Je déglutis. Qu'est-ce qu'Eurydice a bien pu leur faire pour que je me retrouve ainsi traquée ? Et à quoi pourrais-je bien leur servir ? Je n'ai aucun contrôle sur mes pouvoirs, aucune puissance, et si c'est à ma mission de destiné que les Apogonoì désirent s'en prendre, je suis navrée de les décevoir mais détruire l'équilibre de la nature ne leur apportera rien de bon. Non ? Cela amènerait au chaos. Personne ne peut vouloir du chaos, rien de bon ne peut en ressortir excepté... encore plus de chaos.

Soudain, un bruit vient nous interrompe et ce que je suppose être la porte de ma cellule se met à s'ouvrir dans un désagréable grincement. Par réflexe, je recule pour me blottir dans un coin de la pièce, dans ma position initiale. La lumière envahit la cellule, aveuglante, brisant l'obscurité. Dans l'encadrement, se dessine une silhouette. Moins trapue que celle qui m'a assommée. Il s'agit d'une femme. Son visage fermé est marqué par la dureté et la méchanceté. Peut-être aussi par la folie caractéristique des fanatiques... Ses yeux vides se posent sur moi et un rictus vient tordre ses lèvres :

- Tu as intérêt à te tenir tranquille, gamine.

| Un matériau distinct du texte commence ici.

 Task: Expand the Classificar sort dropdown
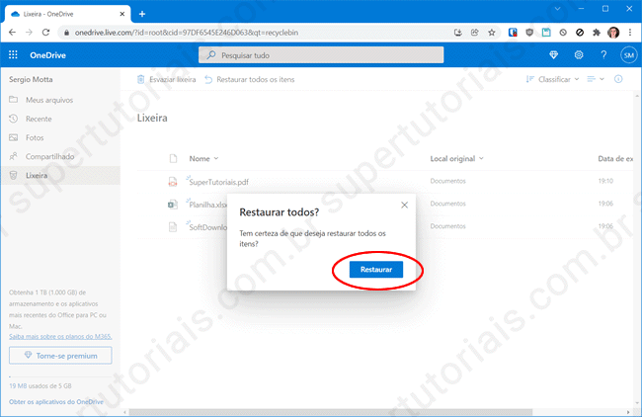[x=553, y=79]
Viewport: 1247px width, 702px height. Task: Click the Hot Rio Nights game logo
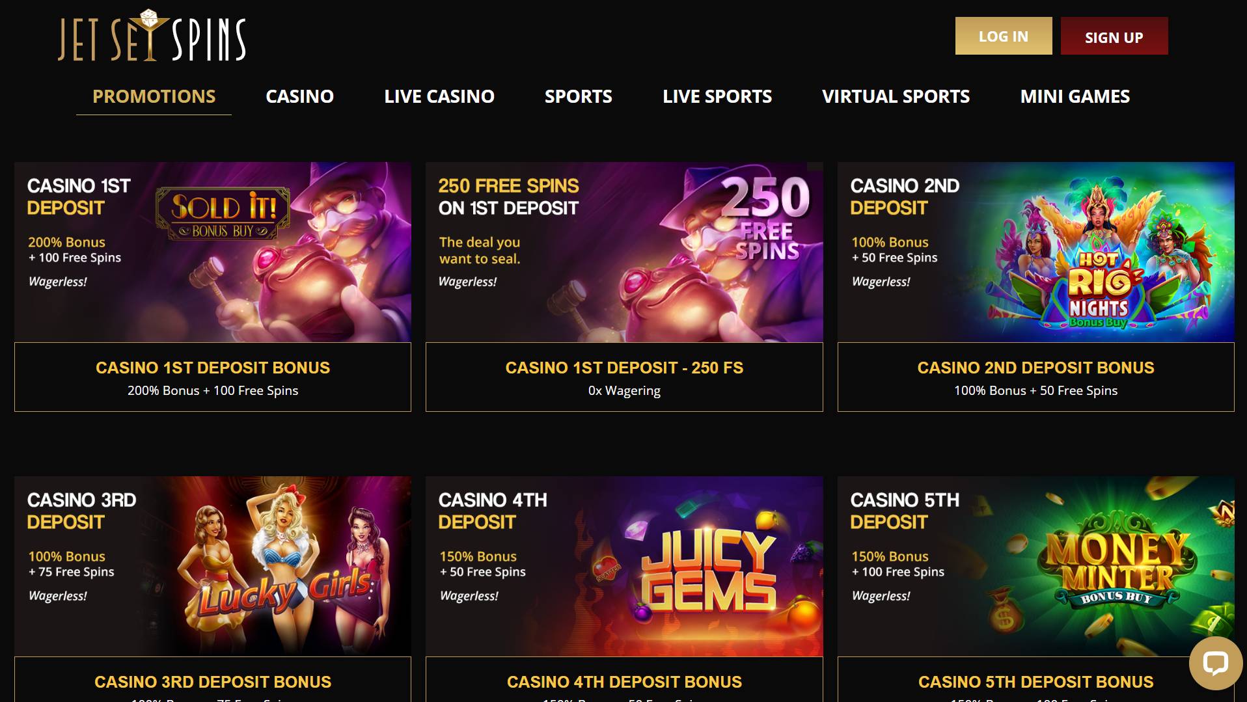[1100, 290]
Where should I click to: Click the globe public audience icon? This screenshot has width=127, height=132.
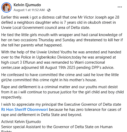(x=49, y=10)
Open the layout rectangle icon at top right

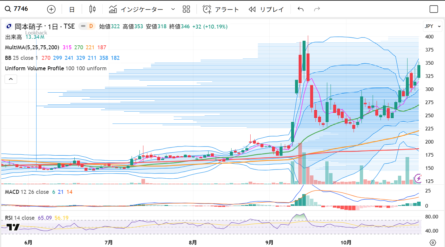[434, 9]
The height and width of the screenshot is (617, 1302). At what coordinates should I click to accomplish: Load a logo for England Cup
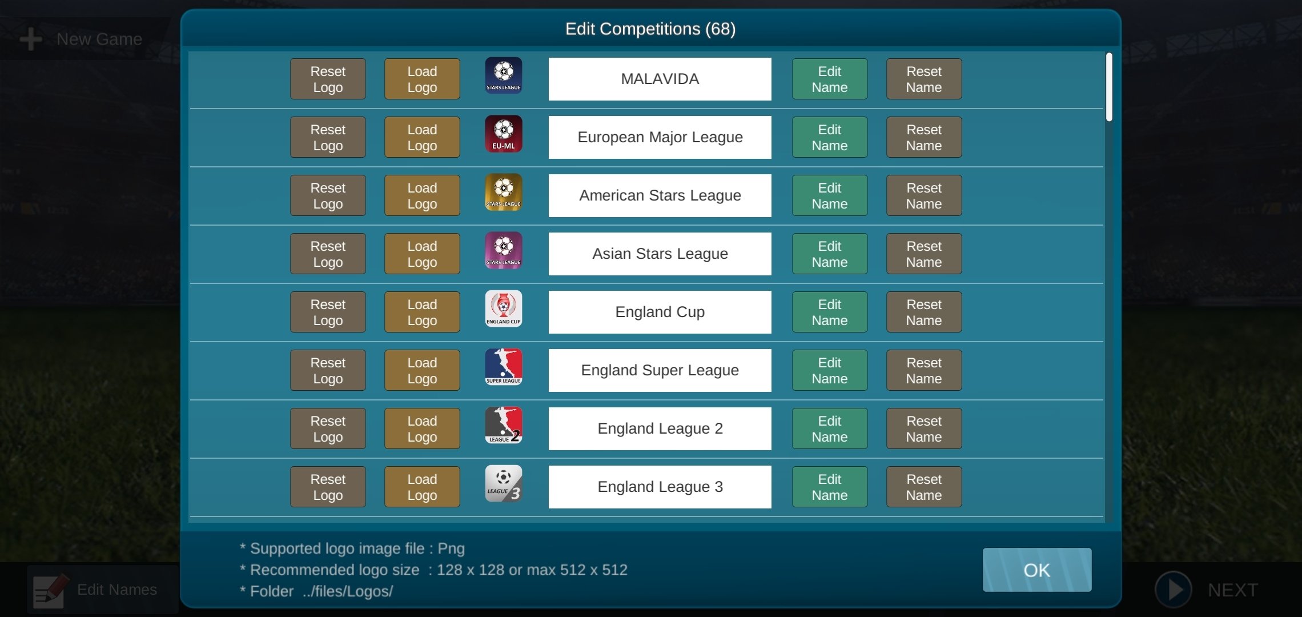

Je ne réponds rien, trop occupée à jeter un coup d'œil à Isadora, presque ravie d'enfin pouvoir voir ce à quoi elle ressemble. Il s'agit d'une petite rousse dont la frange dissimule son regard d'un vert envoûtant. Je n'ai pas le temps de l'admirer plus que la descendante se saisit de mon bras, me forçant à me relever et me poussant en dehors de ma cellule. Son ricanements sinistre me fait frémir.

- Flétrissure sera ravi de te voir. »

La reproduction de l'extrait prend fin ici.